« La pensée blanche »

« Un jour, je demande à mon plus ancien ami : « Éric, tu as bien conscience que moi, je suis noir ? – Ouais. – Mais si moi, je suis noir, toi, tu es quoi… ? – Ben, je suis normal ». Ce drôle de mot, « normal », a été pour moi comme un détonateur. J’ai réalisé brutalement que les Blancs ne se voient pas blancs et, plus largement, qu’ils n’ont pas conscience de la position de domination dans laquelle l’histoire les a placés. […] C’est cela, la pensée blanche : je parle, je signifie aux autres ce qu’ils doivent être, mais personne n’est autorisé à parler de moi. La longue domination des hommes sur les femmes fonctionne selon le même principe.

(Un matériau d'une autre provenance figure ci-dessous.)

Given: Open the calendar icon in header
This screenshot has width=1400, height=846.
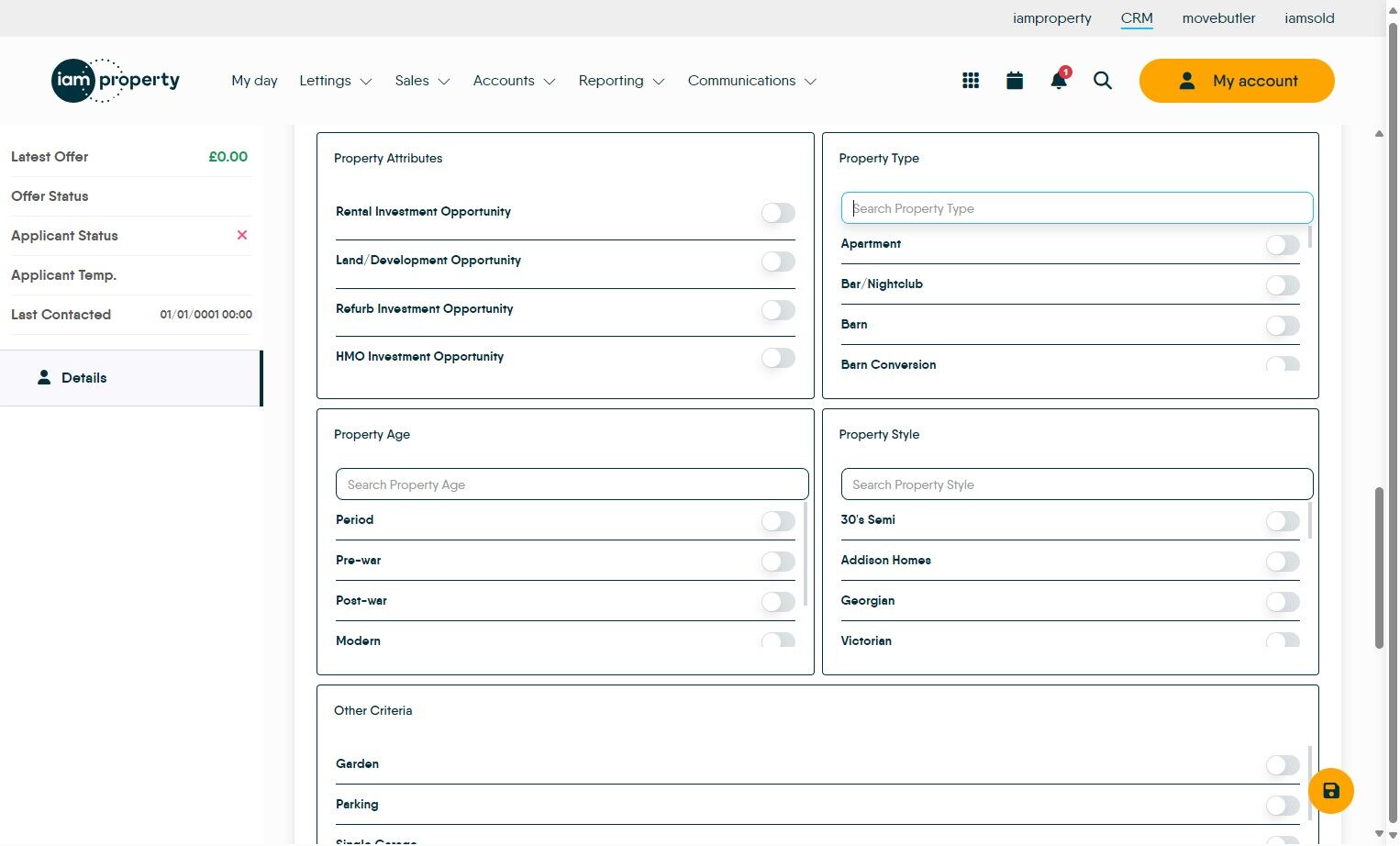Looking at the screenshot, I should 1015,81.
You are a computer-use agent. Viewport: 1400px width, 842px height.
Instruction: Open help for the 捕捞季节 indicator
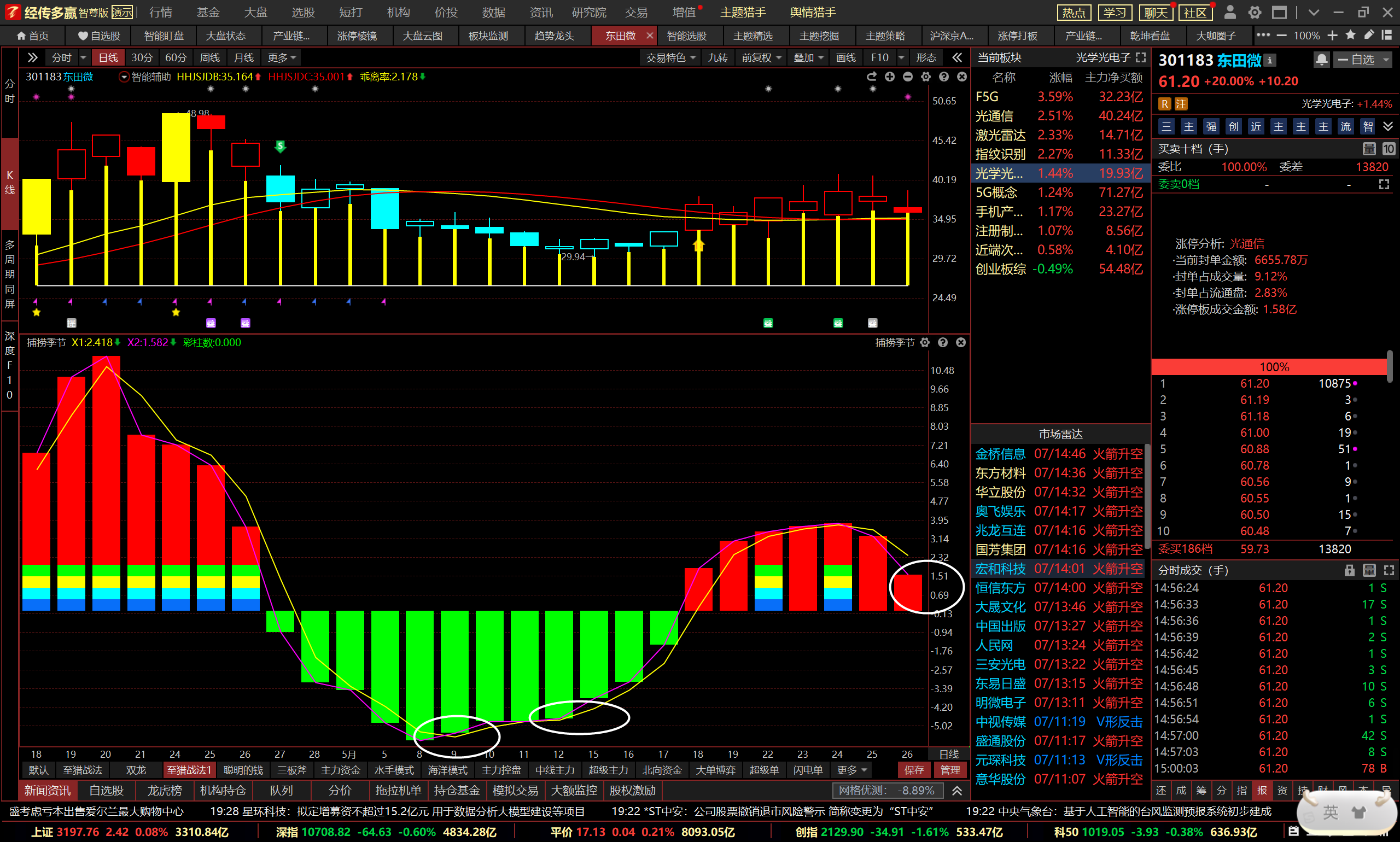pyautogui.click(x=943, y=342)
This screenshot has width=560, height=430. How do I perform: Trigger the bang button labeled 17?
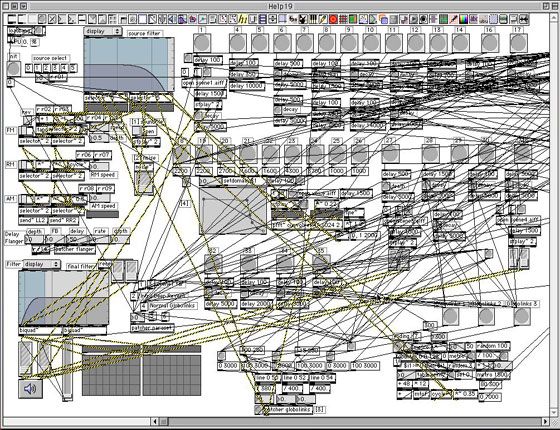pos(519,43)
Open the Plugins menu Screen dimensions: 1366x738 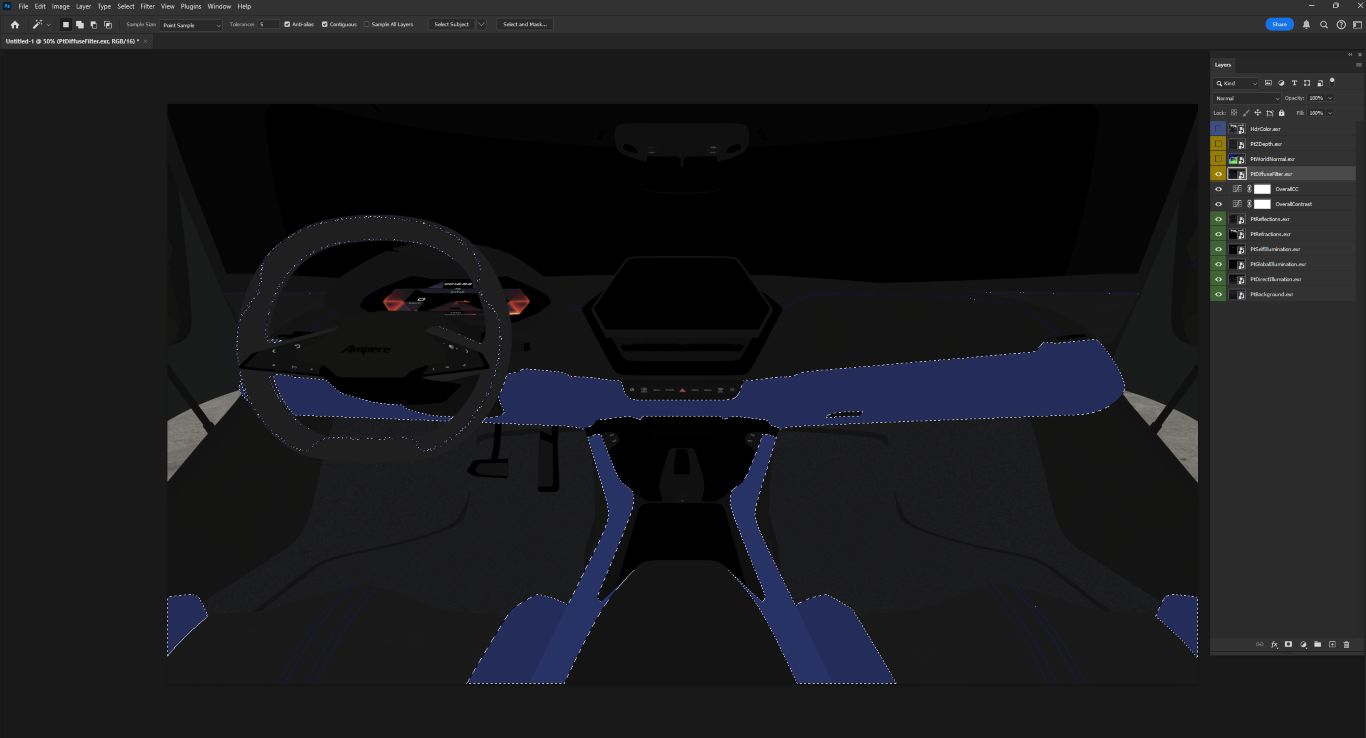click(190, 6)
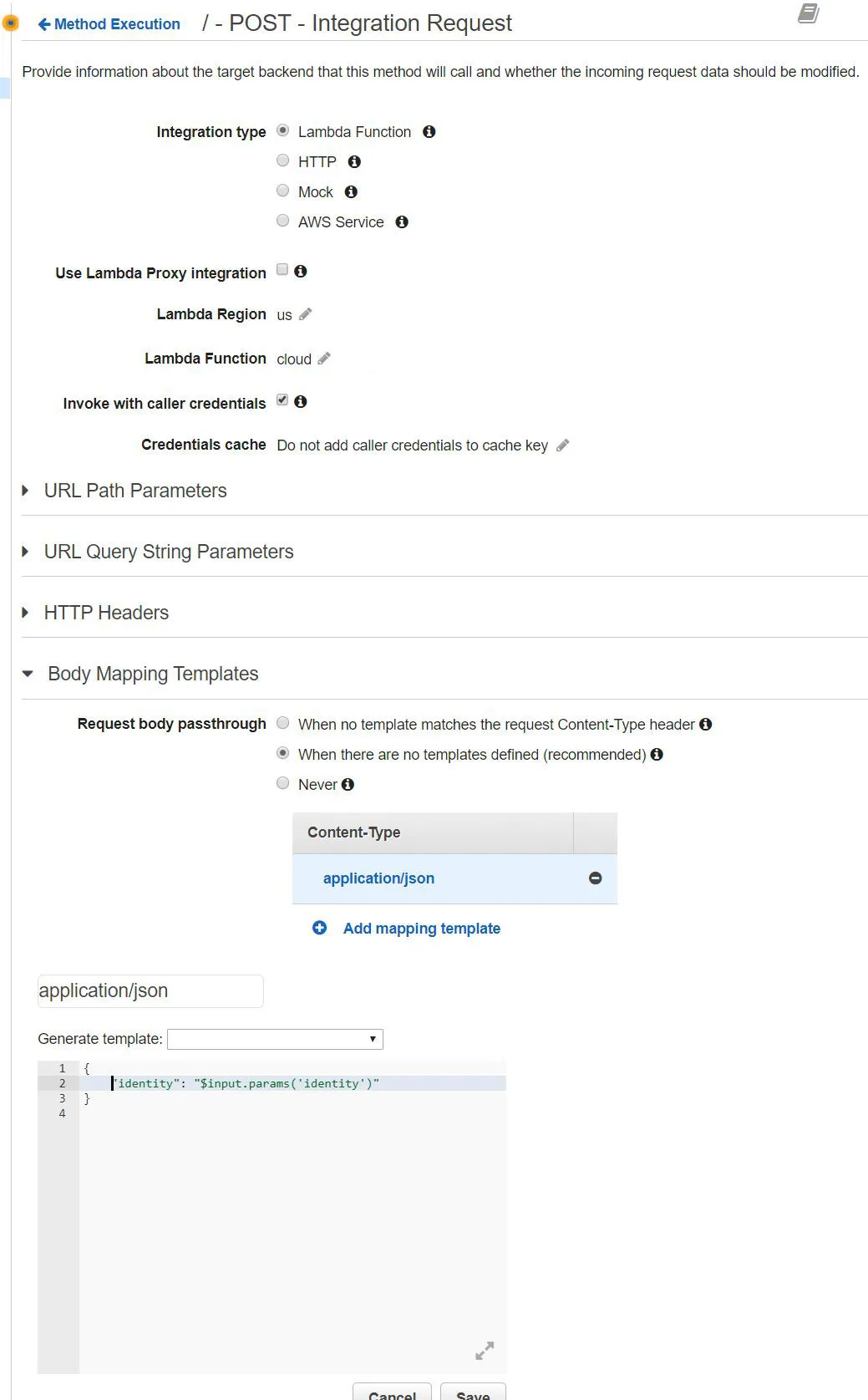Collapse Body Mapping Templates section
Image resolution: width=868 pixels, height=1400 pixels.
coord(28,674)
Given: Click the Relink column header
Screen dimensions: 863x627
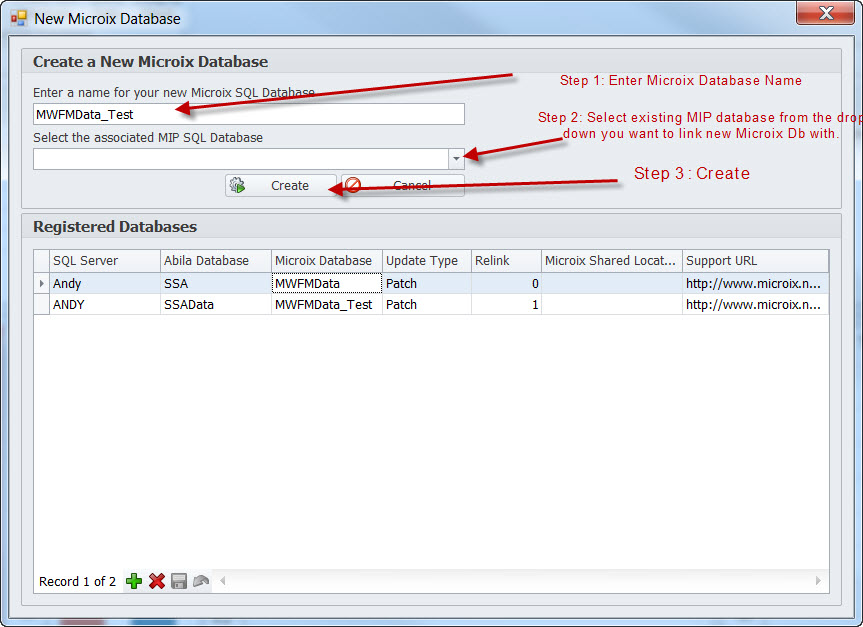Looking at the screenshot, I should 505,261.
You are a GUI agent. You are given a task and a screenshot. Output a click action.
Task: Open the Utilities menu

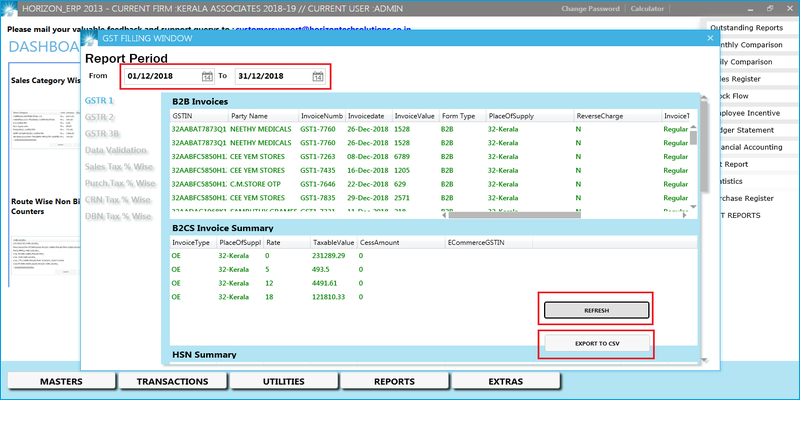point(283,382)
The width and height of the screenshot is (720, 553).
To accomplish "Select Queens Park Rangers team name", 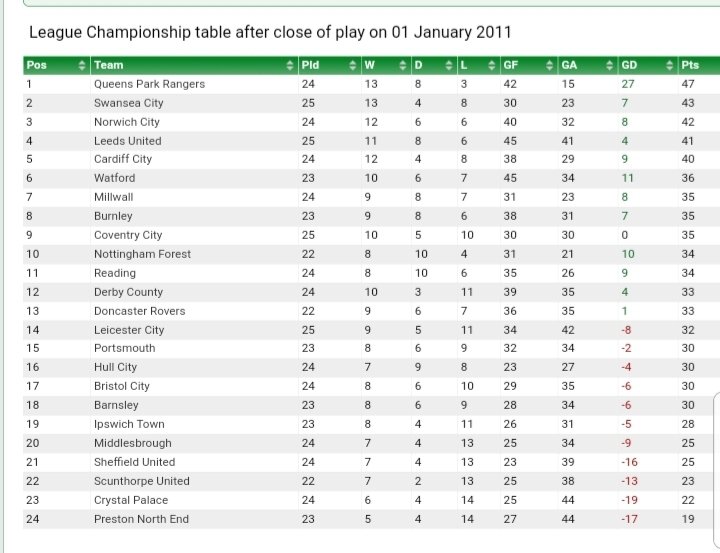I will coord(150,84).
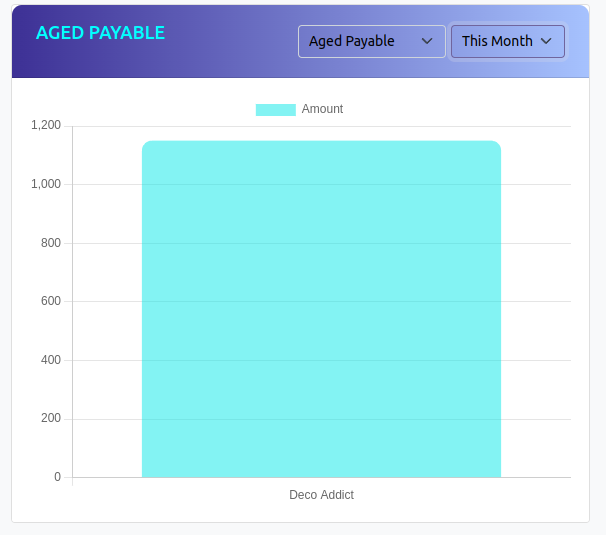Click the AGED PAYABLE card title
The width and height of the screenshot is (606, 535).
click(100, 33)
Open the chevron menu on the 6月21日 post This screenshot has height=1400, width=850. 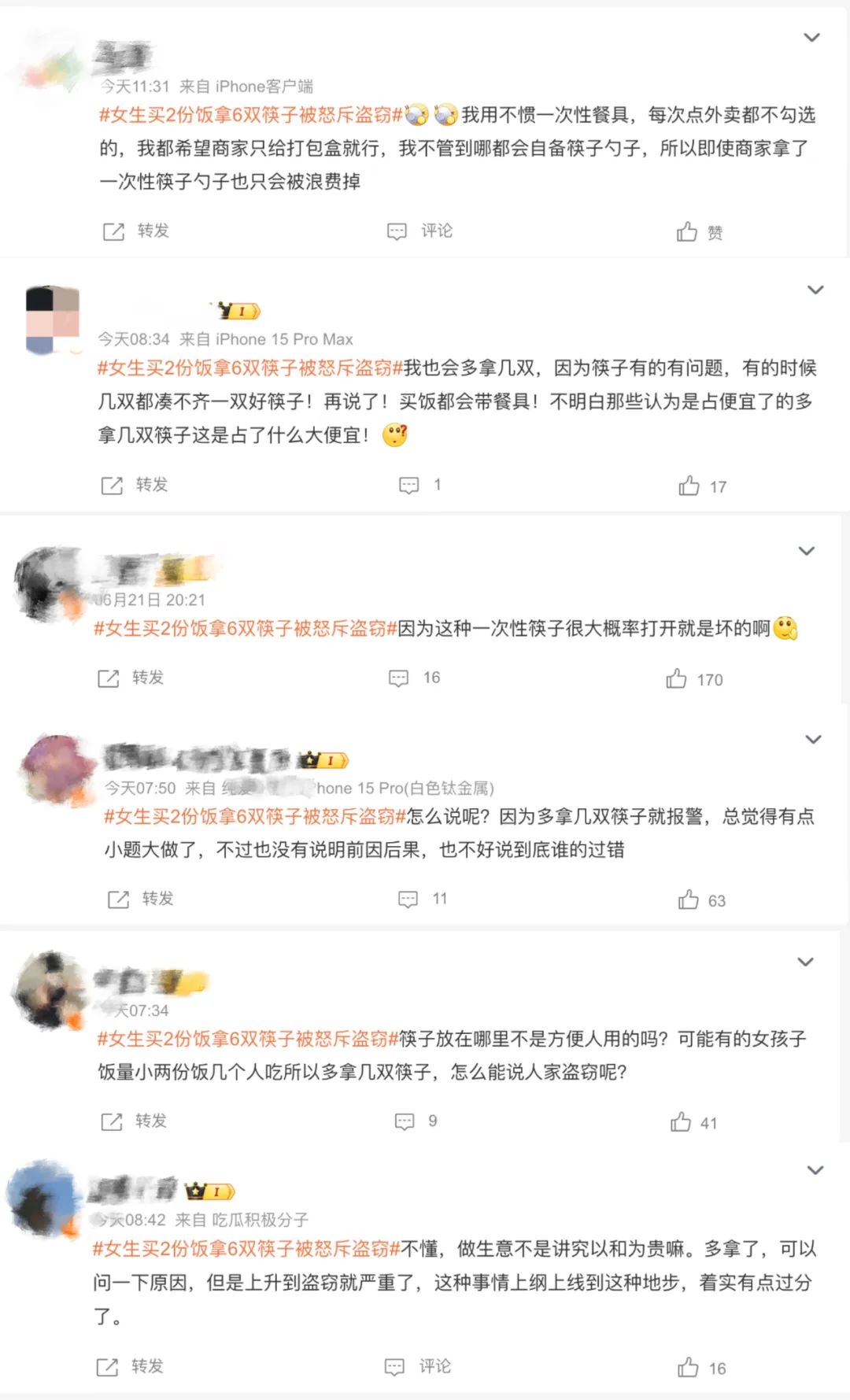pyautogui.click(x=807, y=551)
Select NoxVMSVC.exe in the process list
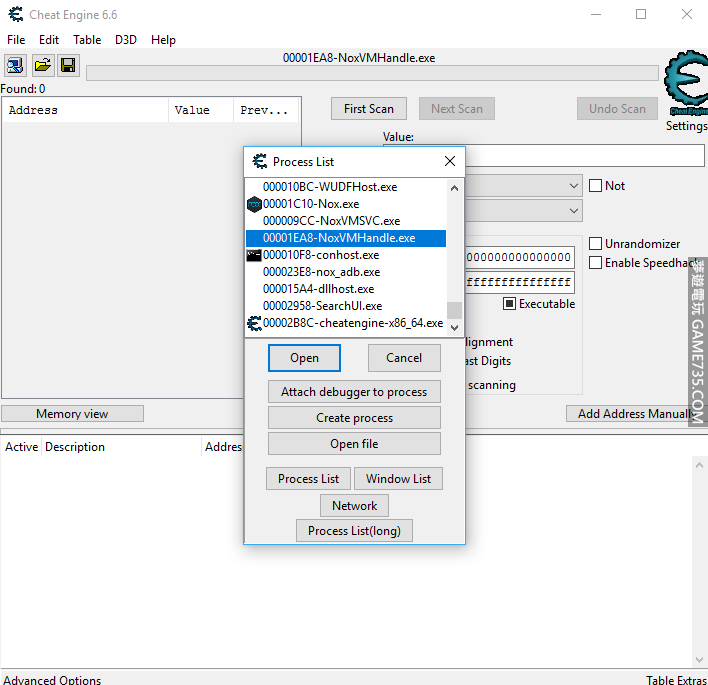 tap(331, 221)
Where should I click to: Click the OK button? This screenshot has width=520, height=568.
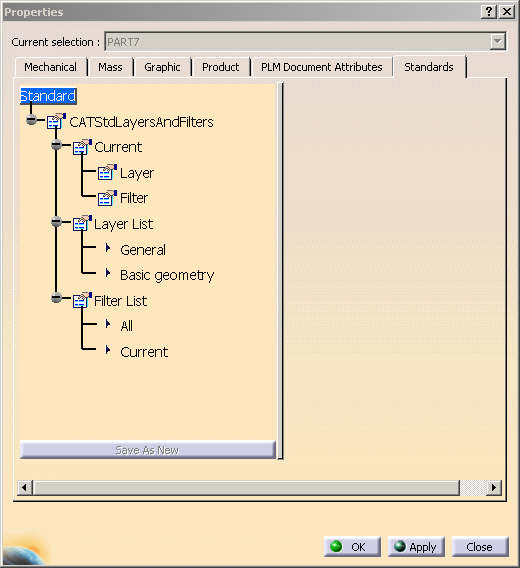tap(352, 547)
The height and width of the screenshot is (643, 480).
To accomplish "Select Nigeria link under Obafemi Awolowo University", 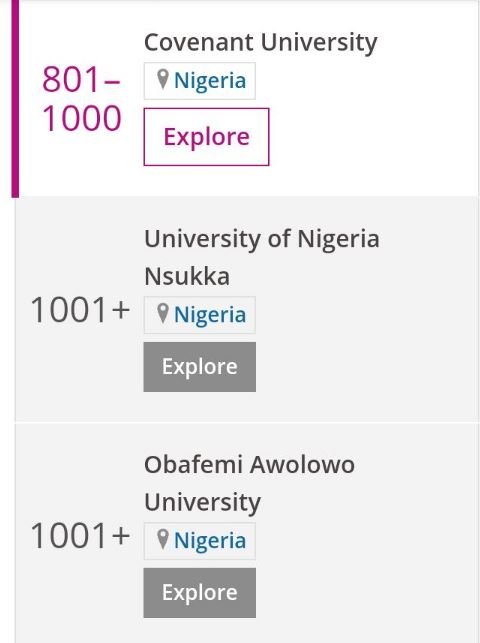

Ce livre revisite tout d’abord certains pans de l’histoire : les conquêtes coloniales, l’esclavage, les empires, le Code Noir, l’instrumentalisation de la science et de la religion, la post-décolonisation et le pillage des ressources naturelles, le vol du patrimoine africain… Il examine les mécanismes intellectuels invisibles qui assoient la domination des Blancs. Il désigne le racisme ordinaire de nos sociétés, tissé d’une succession de petits faits parfois connus, parfois pas du tout : joueurs de football noirs accueillis par des cris de singe, discriminations à l’embauche, contrôles policiers au faciès, politique de « quotas » des minorités… Pour autant ce n’est pas un livre « anti-Blancs » : il ne s’agit pas pour moi de pointer quiconque du doigt. Je ne demande qu’une seule chose : qu’on ouvre les yeux avec honnêteté et lucidité sur des faits. Mon rêve est que nous soyons capables d’affronter les problèmes sans préjugés, comme des femmes et des hommes qui descendent tous du même ancêtre. Ce livre entend participer à sa manière à la libération des esprits pour que nous puissions un jour dépasser les couleurs de peau, pour finir par nous considérer comme ce que nous sommes : des êtres humains. »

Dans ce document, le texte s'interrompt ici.